A Response to Roger Olson: Astrid Johannsen recently brought my attention to this article by Roger Olson about Nihilism and Atheism, which asserts essentially that one cannot be an atheist without being a nihilist, and that atheists are accidentally, not fundamentally, ethical. I responded wiht the following:

Ah, this article takes me back to earnest university discussion groups. So, in that spirit, a sticking point: namely, that theism and nihilism have much more in common than atheism and nihilism do. For the theist and nihilist both, the question of the metaphysics of Meaning is of supreme importance – the one in asserting the existence of a Meaning beyond life itself, the other in the absolute denial thereof, are both chained to it as the central issue of life. This is not the case with the atheist, who looks at such carryings-on, shrugs his shoulders, and goes on with the business of life. To commit one’s self dogmatically to an issue that language can’t properly resolve is decidedly not the business of the atheist, and so both nihilism and theism are equally foreign to him.

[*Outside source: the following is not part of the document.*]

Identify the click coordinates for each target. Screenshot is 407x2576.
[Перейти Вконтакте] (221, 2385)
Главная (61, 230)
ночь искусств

You define atheism in a very theistic fashion, for the purposes of simplifying argumentation, but it is really a linguistic issue. And this is why the comments about the ethics of the atheist fall somewhat flat as well – is obedience without understanding really ethical behavior? The Bible is full of people doing supremely awful things because they were told to by a supposedly holy man – is the ethical sense of such a person really all that laudatory? The atheist has to choose to be ethical you say – but then so does the parishioner. It is supposedly easier for the latter because of the Wrath of God, but then, that also makes it easier for him to act unethically when a person in a position of religious power tells him to. This is the problem with dogmatic ethics – the point at which you are asked to Question No Further is the point where ethics fundamentally cease to exist. This is a problem for the theist, not the atheist.


There is much else to be said about the article - it is always interesting to read people who believe in God because they believe it to be Reasonable, rather than because they Gut Feel it. Such folks are usually just a brief nudge away from being atheists themselves - there are only so many times that you can spackle the still absurdly creaky ontological argument before the futility of the attempt seeps into your pores and you decide to through in the trowel.